(The records)
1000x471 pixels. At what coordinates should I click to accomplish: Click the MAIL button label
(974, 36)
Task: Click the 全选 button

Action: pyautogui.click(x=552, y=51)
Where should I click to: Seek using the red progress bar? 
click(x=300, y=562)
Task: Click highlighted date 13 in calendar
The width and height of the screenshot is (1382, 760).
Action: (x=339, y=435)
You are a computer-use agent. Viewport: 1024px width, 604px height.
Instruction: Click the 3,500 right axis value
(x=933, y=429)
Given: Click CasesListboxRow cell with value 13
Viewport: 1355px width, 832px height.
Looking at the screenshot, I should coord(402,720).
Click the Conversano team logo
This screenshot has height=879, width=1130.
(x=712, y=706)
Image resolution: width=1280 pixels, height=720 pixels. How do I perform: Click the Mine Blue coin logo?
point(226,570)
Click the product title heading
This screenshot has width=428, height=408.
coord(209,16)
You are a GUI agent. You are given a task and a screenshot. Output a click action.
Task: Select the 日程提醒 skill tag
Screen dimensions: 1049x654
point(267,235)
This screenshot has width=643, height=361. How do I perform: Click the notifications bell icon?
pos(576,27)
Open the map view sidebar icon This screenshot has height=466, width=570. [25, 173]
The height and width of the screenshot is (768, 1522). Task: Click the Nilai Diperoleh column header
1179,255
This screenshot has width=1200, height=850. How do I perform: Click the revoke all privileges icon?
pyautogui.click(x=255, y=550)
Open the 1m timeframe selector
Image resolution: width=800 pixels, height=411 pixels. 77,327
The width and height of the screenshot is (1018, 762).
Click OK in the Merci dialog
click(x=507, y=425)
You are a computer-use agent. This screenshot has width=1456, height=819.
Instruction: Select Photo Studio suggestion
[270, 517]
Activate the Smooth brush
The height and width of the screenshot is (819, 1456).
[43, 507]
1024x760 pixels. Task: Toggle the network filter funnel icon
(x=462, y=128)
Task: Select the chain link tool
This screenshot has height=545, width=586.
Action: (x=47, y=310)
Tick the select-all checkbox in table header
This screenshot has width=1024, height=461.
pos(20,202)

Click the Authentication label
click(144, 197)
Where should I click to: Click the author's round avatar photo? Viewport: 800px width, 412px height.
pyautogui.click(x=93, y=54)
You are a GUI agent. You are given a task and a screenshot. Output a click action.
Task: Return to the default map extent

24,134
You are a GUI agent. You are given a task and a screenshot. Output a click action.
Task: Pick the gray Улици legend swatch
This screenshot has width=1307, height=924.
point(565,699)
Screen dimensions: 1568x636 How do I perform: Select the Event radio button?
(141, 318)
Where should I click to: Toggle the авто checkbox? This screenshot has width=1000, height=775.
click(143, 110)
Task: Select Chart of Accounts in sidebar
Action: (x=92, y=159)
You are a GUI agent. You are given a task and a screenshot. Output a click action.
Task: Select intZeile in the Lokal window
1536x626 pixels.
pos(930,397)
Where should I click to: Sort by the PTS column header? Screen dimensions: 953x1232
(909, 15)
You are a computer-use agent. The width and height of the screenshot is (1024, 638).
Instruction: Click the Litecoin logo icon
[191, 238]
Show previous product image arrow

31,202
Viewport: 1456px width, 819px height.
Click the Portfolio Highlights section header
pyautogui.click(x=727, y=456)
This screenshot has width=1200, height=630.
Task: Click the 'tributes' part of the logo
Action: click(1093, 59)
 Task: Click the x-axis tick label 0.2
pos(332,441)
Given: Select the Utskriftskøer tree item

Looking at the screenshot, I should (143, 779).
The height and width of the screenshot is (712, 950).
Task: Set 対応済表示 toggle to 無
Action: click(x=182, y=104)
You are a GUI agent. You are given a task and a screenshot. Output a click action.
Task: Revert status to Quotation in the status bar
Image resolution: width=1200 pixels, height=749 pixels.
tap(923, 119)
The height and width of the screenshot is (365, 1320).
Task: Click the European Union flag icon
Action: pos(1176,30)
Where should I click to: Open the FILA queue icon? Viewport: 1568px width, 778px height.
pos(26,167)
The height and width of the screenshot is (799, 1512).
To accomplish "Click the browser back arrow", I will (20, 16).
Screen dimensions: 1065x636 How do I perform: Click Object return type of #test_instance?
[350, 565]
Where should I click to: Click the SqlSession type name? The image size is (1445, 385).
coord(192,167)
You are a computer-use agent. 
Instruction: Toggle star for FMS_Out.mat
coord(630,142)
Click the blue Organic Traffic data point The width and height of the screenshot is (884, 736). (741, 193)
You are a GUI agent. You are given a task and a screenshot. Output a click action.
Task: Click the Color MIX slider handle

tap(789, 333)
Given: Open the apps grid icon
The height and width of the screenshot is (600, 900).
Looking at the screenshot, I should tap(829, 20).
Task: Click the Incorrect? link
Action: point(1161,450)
(End The records)
Work to complete:
An exact copy of the data is needed.

Exercise answer:
1000x471 pixels. At what coordinates should I click to accomplish: Click the MAIL button label
(974, 36)
Task: Click the 全选 button

Action: pyautogui.click(x=552, y=51)
Where should I click to: Seek using the red progress bar? 
click(x=300, y=562)
Task: Click highlighted date 13 in calendar
The width and height of the screenshot is (1382, 760).
Action: (x=339, y=435)
You are a computer-use agent. Viewport: 1024px width, 604px height.
Instruction: Click the 3,500 right axis value
(x=933, y=429)
Given: Click CasesListboxRow cell with value 13
Viewport: 1355px width, 832px height.
Looking at the screenshot, I should coord(402,720).
Click the Conversano team logo
This screenshot has height=879, width=1130.
(x=712, y=706)
Image resolution: width=1280 pixels, height=720 pixels. How do I perform: Click the Mine Blue coin logo?
point(226,570)
Click the product title heading
This screenshot has width=428, height=408.
coord(209,16)
You are a GUI agent. You are given a task and a screenshot. Output a click action.
Task: Select the 日程提醒 skill tag
Screen dimensions: 1049x654
point(267,235)
This screenshot has width=643, height=361. How do I perform: Click the notifications bell icon?
pos(576,27)
Open the map view sidebar icon This screenshot has height=466, width=570. [25, 173]
The height and width of the screenshot is (768, 1522). Task: Click the Nilai Diperoleh column header
1179,255
This screenshot has width=1200, height=850. How do I perform: Click the revoke all privileges icon?
pyautogui.click(x=255, y=550)
Open the 1m timeframe selector
Image resolution: width=800 pixels, height=411 pixels. 77,327
The width and height of the screenshot is (1018, 762).
Click OK in the Merci dialog
click(x=507, y=425)
You are a computer-use agent. This screenshot has width=1456, height=819.
Instruction: Select Photo Studio suggestion
[270, 517]
Activate the Smooth brush
The height and width of the screenshot is (819, 1456).
[43, 507]
1024x760 pixels. Task: Toggle the network filter funnel icon
(x=462, y=128)
Task: Select the chain link tool
This screenshot has height=545, width=586.
Action: (x=47, y=310)
Tick the select-all checkbox in table header
This screenshot has width=1024, height=461.
pos(20,202)

Click the Authentication label
click(144, 197)
Where should I click to: Click the author's round avatar photo? Viewport: 800px width, 412px height.
pyautogui.click(x=93, y=54)
You are a GUI agent. You are given a task and a screenshot. Output a click action.
Task: Return to the default map extent

24,134
You are a GUI agent. You are given a task and a screenshot. Output a click action.
Task: Pick the gray Улици legend swatch
This screenshot has width=1307, height=924.
point(565,699)
Screen dimensions: 1568x636 How do I perform: Select the Event radio button?
(141, 318)
Where should I click to: Toggle the авто checkbox? This screenshot has width=1000, height=775.
click(143, 110)
Task: Select Chart of Accounts in sidebar
Action: (x=92, y=159)
You are a GUI agent. You are given a task and a screenshot. Output a click action.
Task: Select intZeile in the Lokal window
1536x626 pixels.
pos(930,397)
Where should I click to: Sort by the PTS column header? Screen dimensions: 953x1232
(909, 15)
You are a computer-use agent. The width and height of the screenshot is (1024, 638).
Instruction: Click the Litecoin logo icon
[191, 238]
Show previous product image arrow

31,202
Viewport: 1456px width, 819px height.
Click the Portfolio Highlights section header
pyautogui.click(x=727, y=456)
This screenshot has width=1200, height=630.
Task: Click the 'tributes' part of the logo
Action: click(1093, 59)
 Task: Click the x-axis tick label 0.2
pos(332,441)
Given: Select the Utskriftskøer tree item

Looking at the screenshot, I should (143, 779).
The height and width of the screenshot is (712, 950).
Task: Set 対応済表示 toggle to 無
Action: click(x=182, y=104)
You are a GUI agent. You are given a task and a screenshot. Output a click action.
Task: Revert status to Quotation in the status bar
Image resolution: width=1200 pixels, height=749 pixels.
tap(923, 119)
The height and width of the screenshot is (365, 1320).
Task: Click the European Union flag icon
Action: pos(1176,30)
Where should I click to: Open the FILA queue icon? Viewport: 1568px width, 778px height.
pos(26,167)
The height and width of the screenshot is (799, 1512).
To accomplish "Click the browser back arrow", I will (20, 16).
Screen dimensions: 1065x636 How do I perform: Click Object return type of #test_instance?
[350, 565]
Where should I click to: Click the SqlSession type name? The image size is (1445, 385).
coord(192,167)
You are a computer-use agent. 
Instruction: Toggle star for FMS_Out.mat
coord(630,142)
Click the blue Organic Traffic data point The width and height of the screenshot is (884, 736). (741, 193)
You are a GUI agent. You are given a task and a screenshot. Output a click action.
Task: Click the Color MIX slider handle

tap(789, 333)
Given: Open the apps grid icon
The height and width of the screenshot is (600, 900).
Looking at the screenshot, I should tap(829, 20).
Task: Click the Incorrect? link
Action: point(1161,450)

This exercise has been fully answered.